* start EXCERPTED TEXT *
WFH

How to Improve Phone Communication Skills to Better Your Team's WFH Culture

By
Telephono Team
April 26, 2022

In 2019, fewer than 6% of people in the United States worked from home. By 2020, that number rose to over five and a half million. According to the data specialists at job listing website Ladders, up to 25% of American jobs will be remote by the end of 2022.

The message is clear.

Work from home (WFH) culture isn’t a passing trend. Your business must adopt a new workplace culture to stay relevant in the 21st century. 

Phone communication is vital in a WFH culture. This article examines some of the critical phone communication skills you and anyone you employ must learn for a more effective WFH environment.

Eliminate Distractions

A WFH environment includes distractions that may not exist in the office. Employees have access to personal computers, devices, and televisions, which can pull their attention away from work. Furthermore, working from home often requires the employee to have several web browser tabs and applications open. All of these distractions can take focus away from a call.

Eliminating these distractions can be as simple as closing browser tabs and email clients. Shutting the door to the home office and keeping phones set to silent also ensures that no unexpected noises will get in the way of a call.
* end EXCERPTED TEXT *
* start RECORD EXCERPTS *
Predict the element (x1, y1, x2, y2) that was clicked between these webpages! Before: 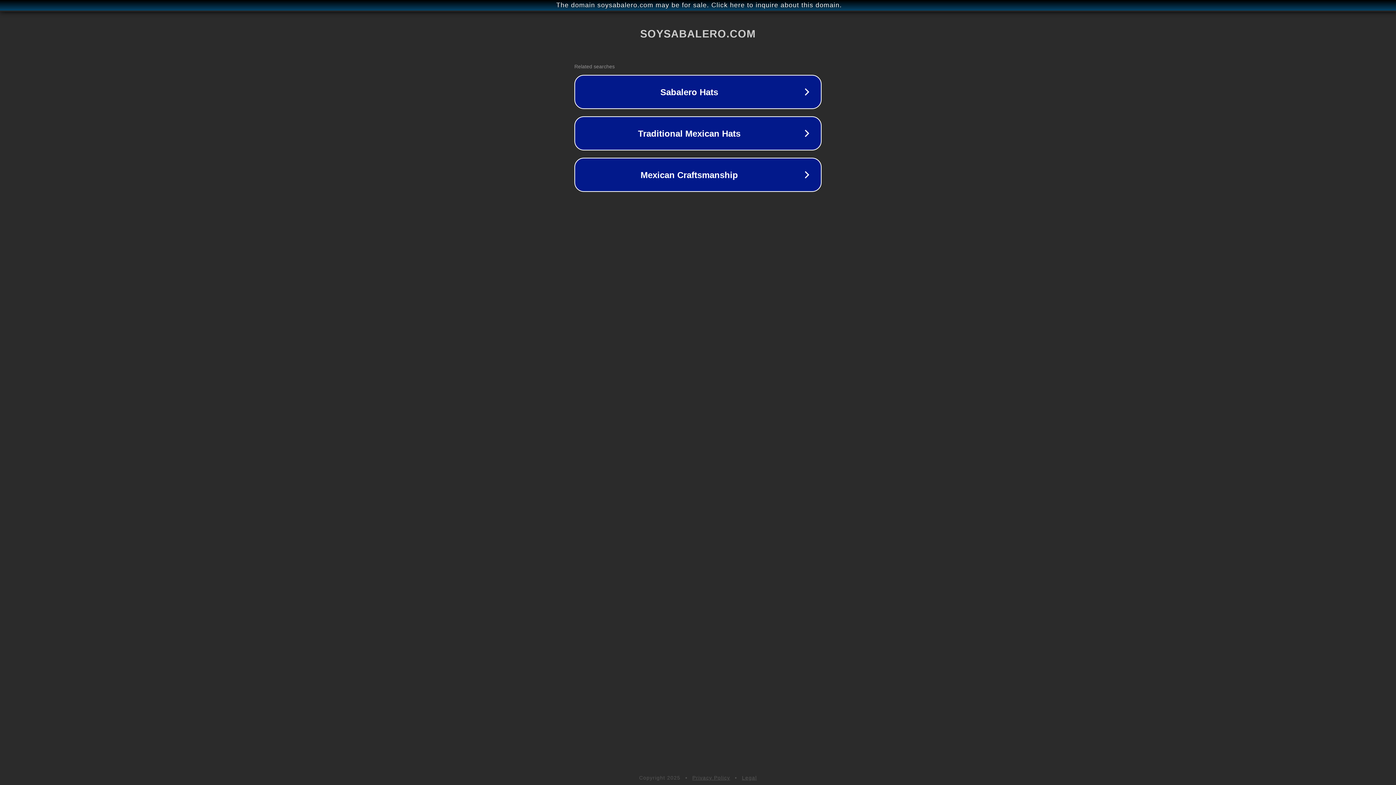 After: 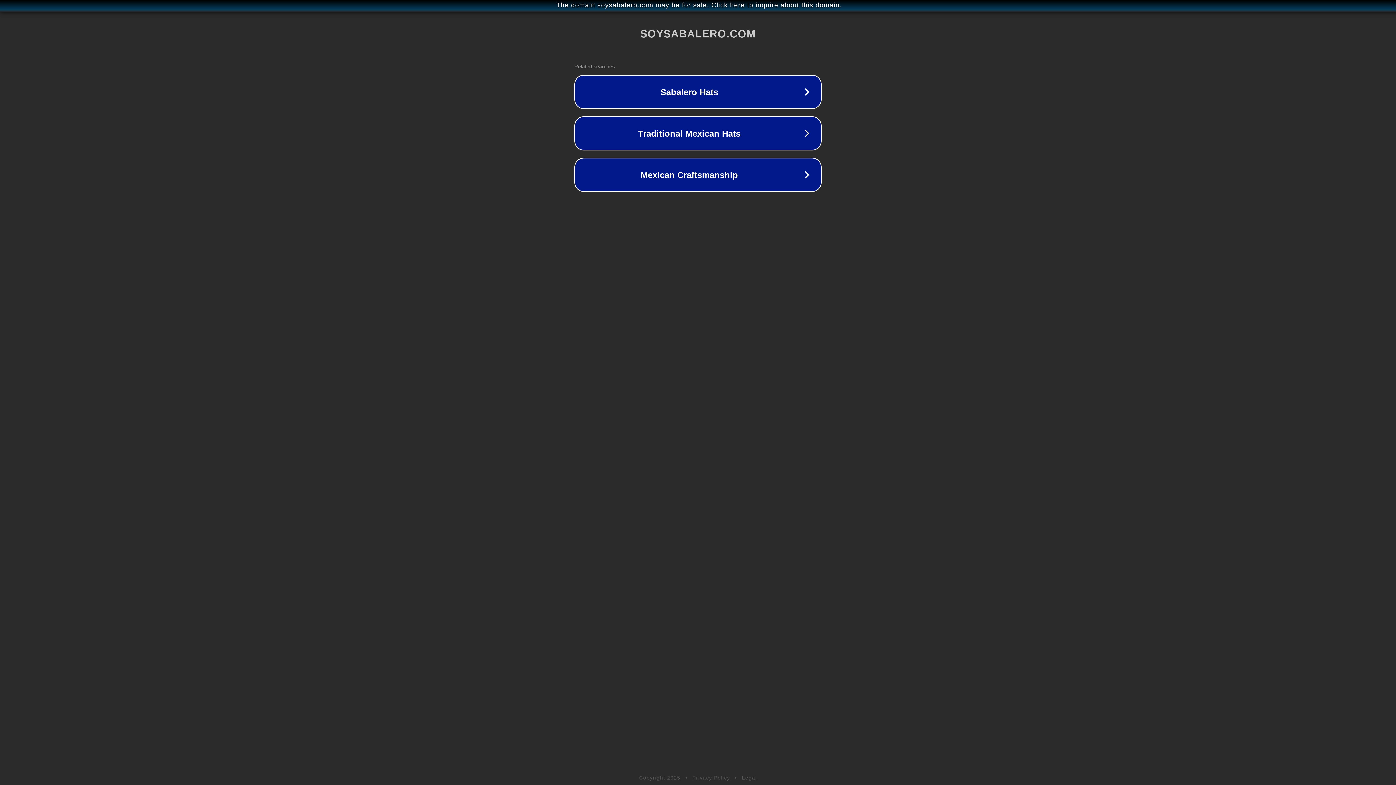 Action: bbox: (692, 775, 730, 781) label: Privacy Policy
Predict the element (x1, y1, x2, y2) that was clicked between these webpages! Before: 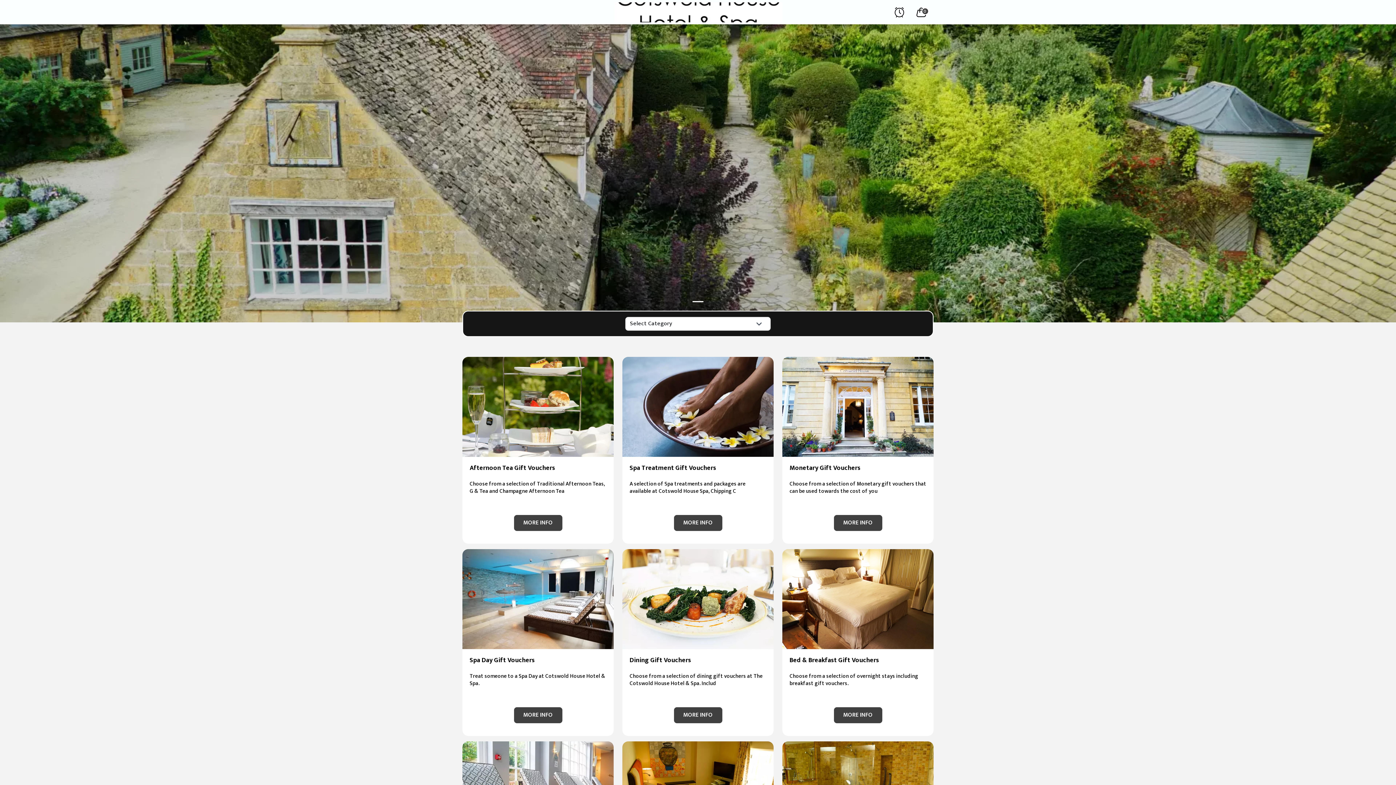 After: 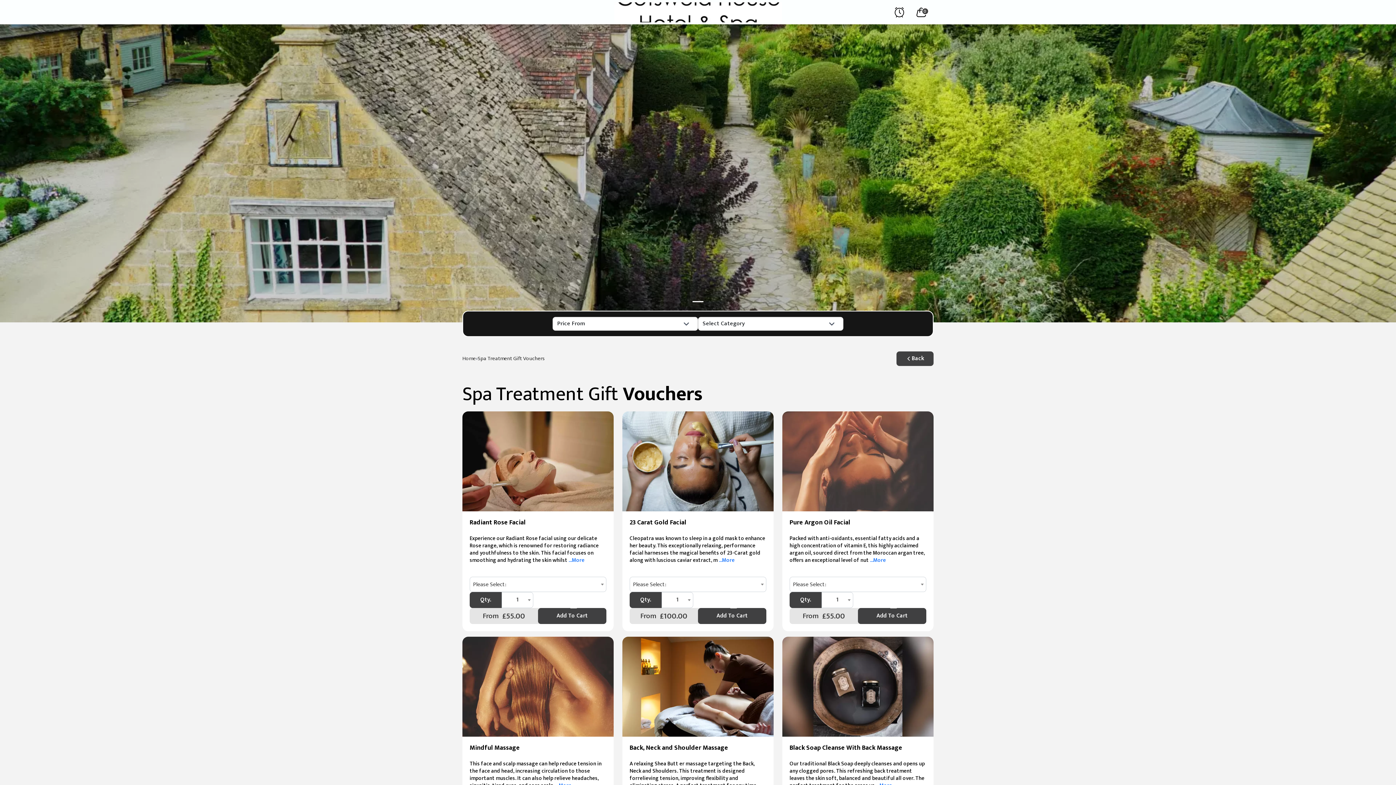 Action: label: Spa Treatment Gift Vouchers

A selection of Spa treatments and packages are available at Cotswold House Spa, Chipping C

MORE INFO bbox: (622, 357, 773, 544)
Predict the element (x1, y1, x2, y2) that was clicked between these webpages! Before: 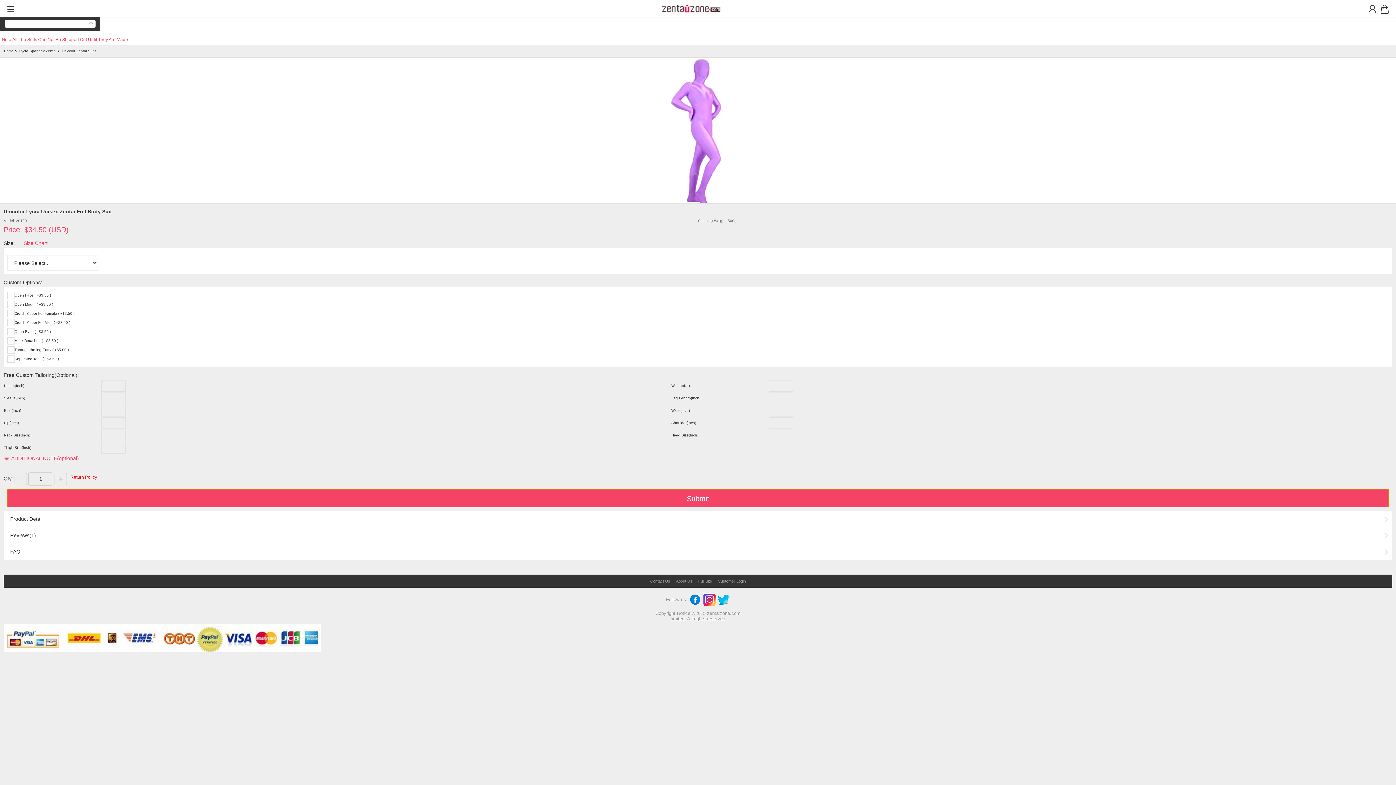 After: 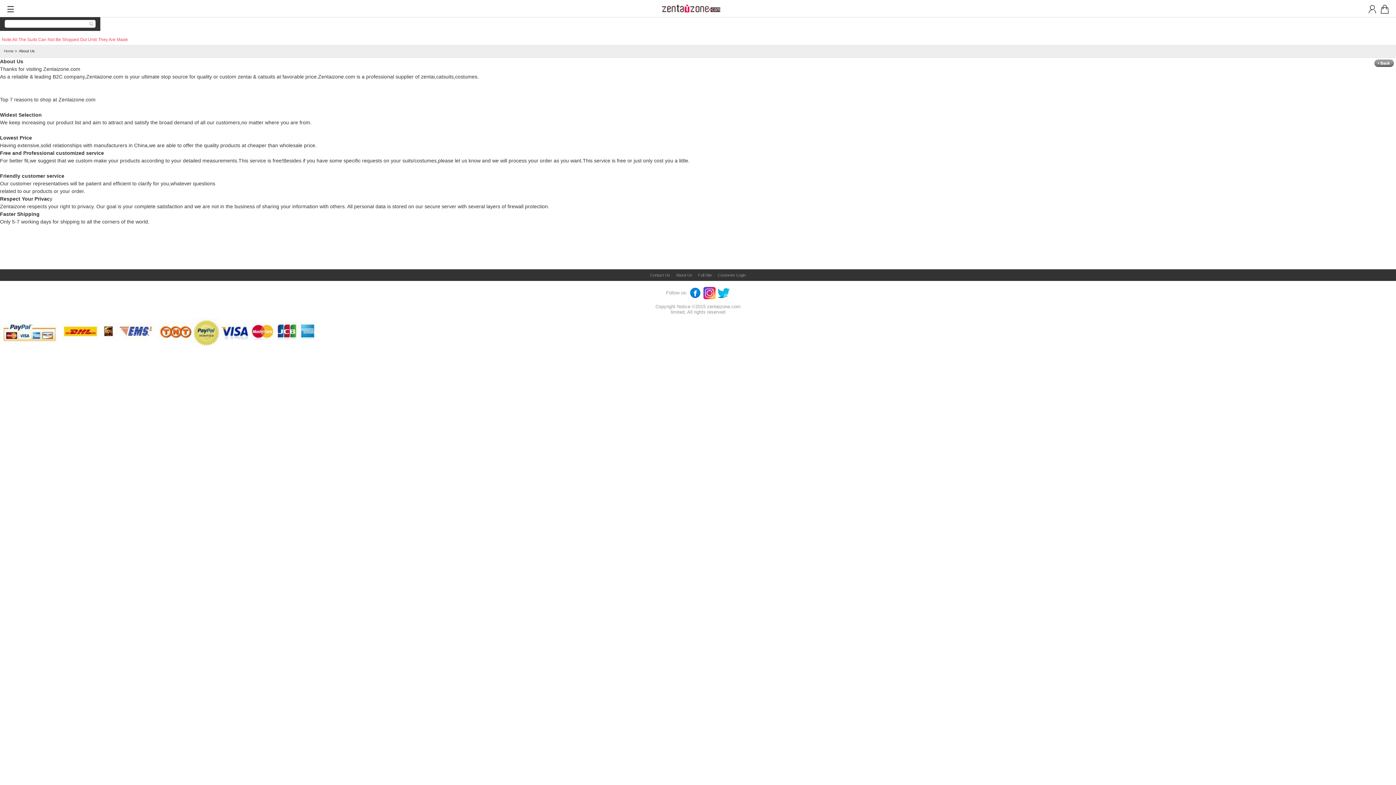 Action: bbox: (676, 579, 692, 583) label: About Us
* end RECORD EXCERPTS *
SET OF TASKS:
a – From the article on phone communication for remote work, list every action its final paragraph recommends for eliminating distractions.
b – In the article on phone communication for remote work, what share of American jobs do the data specialists at Ladders say will be remote by the end of 2022?
c – Retype the article on phone communication for remote work from "How to Improve" up to and including "message is clear.".

SET OF ANSWERS:
a –
- Closing browser tabs
- Closing email clients
- Shutting the door to the home office
- Keeping phones set to silent

b – Up to 25%.

c –
How to Improve Phone Communication Skills to Better Your Team's WFH Culture

By
Telephono Team
April 26, 2022

In 2019, fewer than 6% of people in the United States worked from home. By 2020, that number rose to over five and a half million. According to the data specialists at job listing website Ladders, up to 25% of American jobs will be remote by the end of 2022.

The message is clear.